Every time you remember the configuration, you want to generate an energy minimum. But if there are two minimums, it will limit the Hopfield network capacity. Elizabeth Gardner found a better storage rule that used all the weights. Rather than trying to store multiple vectors at once, she loops through the training set multiple times and trains each unit with a perceptron convergence program, giving all other units of the vector the correct state.
VI) Boltzmann Machine Network
The Boltzmann machine is a randomloop neural network that can be regarded as a random generation product of the Hopfield network. It is one of the first neural networks to learn internal representations. The algorithm aims to maximize the product of the probability that the machine is assigned to the binary vector in the training set, which is equivalent to maximizing the sum of the logarithmic probabilities assigned to the training vector, as follows: (1) When the network has no external input, The network is stable at different times; (2) each time the visible vector is sampled.
In 2012, Salakhutdinov and Hinton wrote an effective small batch learning program for the Boltzmann machine.

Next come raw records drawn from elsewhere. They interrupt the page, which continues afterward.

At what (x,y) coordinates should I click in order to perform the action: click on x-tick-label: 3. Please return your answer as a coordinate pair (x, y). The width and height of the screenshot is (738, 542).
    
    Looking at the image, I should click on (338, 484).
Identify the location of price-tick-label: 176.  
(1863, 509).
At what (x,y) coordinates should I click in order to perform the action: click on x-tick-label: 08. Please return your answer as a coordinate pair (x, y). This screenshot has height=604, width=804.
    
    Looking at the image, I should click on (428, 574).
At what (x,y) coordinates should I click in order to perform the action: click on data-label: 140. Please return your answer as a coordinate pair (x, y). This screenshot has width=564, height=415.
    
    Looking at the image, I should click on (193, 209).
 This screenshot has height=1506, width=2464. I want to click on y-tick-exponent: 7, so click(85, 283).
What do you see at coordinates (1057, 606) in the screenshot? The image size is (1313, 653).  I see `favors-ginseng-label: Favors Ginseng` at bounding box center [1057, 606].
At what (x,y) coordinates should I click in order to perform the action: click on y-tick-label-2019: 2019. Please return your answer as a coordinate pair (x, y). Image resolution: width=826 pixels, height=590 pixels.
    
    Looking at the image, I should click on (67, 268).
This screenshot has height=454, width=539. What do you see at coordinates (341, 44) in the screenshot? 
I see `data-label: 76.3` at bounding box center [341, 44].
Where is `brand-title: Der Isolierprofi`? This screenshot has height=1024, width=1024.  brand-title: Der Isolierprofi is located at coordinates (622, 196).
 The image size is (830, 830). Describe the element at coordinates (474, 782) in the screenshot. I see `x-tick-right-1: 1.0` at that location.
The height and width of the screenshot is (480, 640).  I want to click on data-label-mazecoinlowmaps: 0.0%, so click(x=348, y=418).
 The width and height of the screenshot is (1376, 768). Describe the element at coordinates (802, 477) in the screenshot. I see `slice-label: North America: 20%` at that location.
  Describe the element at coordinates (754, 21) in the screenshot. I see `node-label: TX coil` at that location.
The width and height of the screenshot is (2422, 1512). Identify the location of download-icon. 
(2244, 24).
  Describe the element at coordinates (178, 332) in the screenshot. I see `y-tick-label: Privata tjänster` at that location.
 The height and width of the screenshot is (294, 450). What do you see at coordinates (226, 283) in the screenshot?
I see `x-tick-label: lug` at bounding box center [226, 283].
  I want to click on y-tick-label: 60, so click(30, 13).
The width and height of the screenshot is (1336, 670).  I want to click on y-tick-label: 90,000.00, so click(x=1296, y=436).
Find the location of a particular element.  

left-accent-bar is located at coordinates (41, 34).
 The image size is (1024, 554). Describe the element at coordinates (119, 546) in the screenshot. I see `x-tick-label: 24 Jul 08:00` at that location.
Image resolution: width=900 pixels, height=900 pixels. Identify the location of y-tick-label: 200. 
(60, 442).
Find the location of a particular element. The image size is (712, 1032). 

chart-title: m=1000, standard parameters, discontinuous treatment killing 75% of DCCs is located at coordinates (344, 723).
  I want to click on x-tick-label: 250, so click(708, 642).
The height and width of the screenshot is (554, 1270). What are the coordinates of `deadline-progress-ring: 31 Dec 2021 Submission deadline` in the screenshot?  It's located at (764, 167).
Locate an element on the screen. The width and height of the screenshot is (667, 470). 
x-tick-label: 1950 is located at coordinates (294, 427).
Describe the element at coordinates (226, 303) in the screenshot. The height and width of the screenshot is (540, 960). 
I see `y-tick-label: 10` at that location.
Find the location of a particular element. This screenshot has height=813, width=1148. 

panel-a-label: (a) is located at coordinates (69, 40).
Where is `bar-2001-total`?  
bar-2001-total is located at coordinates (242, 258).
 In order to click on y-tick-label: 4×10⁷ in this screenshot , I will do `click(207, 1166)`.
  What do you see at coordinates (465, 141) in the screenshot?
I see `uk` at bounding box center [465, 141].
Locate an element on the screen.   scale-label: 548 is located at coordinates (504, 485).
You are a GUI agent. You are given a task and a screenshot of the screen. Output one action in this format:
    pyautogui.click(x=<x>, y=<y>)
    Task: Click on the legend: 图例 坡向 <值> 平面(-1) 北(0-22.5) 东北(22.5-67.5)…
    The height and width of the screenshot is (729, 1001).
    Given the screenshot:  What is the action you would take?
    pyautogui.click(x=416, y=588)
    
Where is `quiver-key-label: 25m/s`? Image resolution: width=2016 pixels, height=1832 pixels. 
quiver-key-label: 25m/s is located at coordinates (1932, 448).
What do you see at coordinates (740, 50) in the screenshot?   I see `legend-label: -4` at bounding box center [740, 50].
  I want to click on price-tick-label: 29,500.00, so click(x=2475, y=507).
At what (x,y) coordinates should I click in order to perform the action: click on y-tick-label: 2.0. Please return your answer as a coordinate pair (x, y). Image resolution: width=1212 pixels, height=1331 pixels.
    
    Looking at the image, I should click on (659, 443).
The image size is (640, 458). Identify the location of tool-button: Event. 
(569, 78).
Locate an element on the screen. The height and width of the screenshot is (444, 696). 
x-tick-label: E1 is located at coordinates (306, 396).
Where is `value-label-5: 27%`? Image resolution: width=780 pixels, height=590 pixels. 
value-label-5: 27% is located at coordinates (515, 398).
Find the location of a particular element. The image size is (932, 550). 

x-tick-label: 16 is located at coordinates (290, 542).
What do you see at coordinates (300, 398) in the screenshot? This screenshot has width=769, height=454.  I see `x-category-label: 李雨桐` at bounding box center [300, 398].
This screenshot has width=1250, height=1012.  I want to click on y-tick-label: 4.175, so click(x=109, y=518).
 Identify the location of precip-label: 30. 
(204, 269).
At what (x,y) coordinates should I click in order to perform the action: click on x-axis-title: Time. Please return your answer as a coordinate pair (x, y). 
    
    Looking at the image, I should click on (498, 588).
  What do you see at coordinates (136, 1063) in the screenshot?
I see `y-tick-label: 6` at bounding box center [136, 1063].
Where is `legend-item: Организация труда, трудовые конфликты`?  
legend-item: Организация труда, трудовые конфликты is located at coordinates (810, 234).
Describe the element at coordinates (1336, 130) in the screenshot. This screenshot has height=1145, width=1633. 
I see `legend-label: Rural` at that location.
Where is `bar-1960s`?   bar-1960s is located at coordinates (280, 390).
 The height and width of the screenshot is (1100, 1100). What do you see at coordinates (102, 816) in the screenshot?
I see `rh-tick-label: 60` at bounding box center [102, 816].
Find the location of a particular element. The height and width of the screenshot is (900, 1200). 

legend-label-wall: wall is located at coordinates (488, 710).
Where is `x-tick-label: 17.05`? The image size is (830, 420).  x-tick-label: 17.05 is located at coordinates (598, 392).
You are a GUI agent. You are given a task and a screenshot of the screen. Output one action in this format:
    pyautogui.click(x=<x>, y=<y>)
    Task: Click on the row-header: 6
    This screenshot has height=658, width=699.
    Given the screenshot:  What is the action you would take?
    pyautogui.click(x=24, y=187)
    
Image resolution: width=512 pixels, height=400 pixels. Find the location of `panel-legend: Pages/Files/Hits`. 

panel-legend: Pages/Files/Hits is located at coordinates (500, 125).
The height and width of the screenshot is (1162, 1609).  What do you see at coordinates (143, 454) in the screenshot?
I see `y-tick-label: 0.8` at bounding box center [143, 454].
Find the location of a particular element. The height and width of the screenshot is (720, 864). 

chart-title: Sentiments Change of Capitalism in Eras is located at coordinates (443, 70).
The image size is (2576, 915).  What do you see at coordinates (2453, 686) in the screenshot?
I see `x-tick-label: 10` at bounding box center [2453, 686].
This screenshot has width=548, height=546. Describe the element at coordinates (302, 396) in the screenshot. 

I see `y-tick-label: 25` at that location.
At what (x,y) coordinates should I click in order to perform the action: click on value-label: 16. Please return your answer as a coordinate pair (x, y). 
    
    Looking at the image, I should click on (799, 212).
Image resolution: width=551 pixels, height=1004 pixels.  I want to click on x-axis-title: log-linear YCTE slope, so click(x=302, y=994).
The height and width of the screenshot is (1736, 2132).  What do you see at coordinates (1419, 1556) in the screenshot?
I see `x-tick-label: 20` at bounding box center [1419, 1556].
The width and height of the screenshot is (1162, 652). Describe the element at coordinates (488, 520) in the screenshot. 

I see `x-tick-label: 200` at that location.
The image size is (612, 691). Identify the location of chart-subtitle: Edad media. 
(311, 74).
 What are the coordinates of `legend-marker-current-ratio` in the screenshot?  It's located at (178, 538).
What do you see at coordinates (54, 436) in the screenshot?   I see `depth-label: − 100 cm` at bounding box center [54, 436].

In 2014, the model was updated and called the Restricted Boltzmann machine. Please check the original text for details.
VII) Deep Belief Network
Backpropagation is the standard method for artificial neural networks to calculate the error distribution of each neuron after processing a batch of data, but there are also some problems. First of all, the training data should be marked, but almost all the data are not labeled; secondly, the learning time is insufficient, which means that the network with more hidden layers is slower; thirdly, it may cause the local to fall into the most unfavorable situation. So for the deep network this is not enough.
The unsupervised learning method overcomes the limitations of backpropagation. Using the gradient method to adjust the weight helps to maintain the efficiency and simplicity of the architecture. It can also be used to model the sensory input structure. In particular, it adjusts the weights to maximize the probability of generating models that produce sensory inputs. The belief network is a directed acyclic graph composed of random variables, which can infer the state of unobserved variables, and can also adjust the interaction between variables to make the network more likely to generate training data.
Early graphical models were expertdefined image structures and conditional probabilities that were sparsely connected and focused on making the right inferences rather than learning. But for neural networks, learning is the focus, and its purpose is not to make inferences easier by interpretability or sparse connectivity.
VIII) Deep Autoencoders
The architecture provides two mapping methods, which seem to be a very good way to do nonlinear dimensionality reduction. It is linear (or better) in the number of training cases, and the final coding model is quite compact and fast. However, it is difficult to optimize the depth autoencoder using backpropagation. If the initial weight is small, the backpropagation gradient will disappear. We use unsupervised layerbylayer pretraining or as much initialization initialization weight as the echo state network.
There are three different types of shallow autoencoders for pretraining tasks: (1) RBM as an autoencoder; (2) denoising autoencoder; and (3) a compression autoencoder. For data sets that are not extensively labeled, pretraining facilitates subsequent discriminative learning. Even for deep neural networks, unsupervised training is not necessary for weight initialization for a large number of annotated data sets. Pretraining is the first good way to initialize deep network weights, and there are other methods. But if you expand the network, you need to do pretraining again.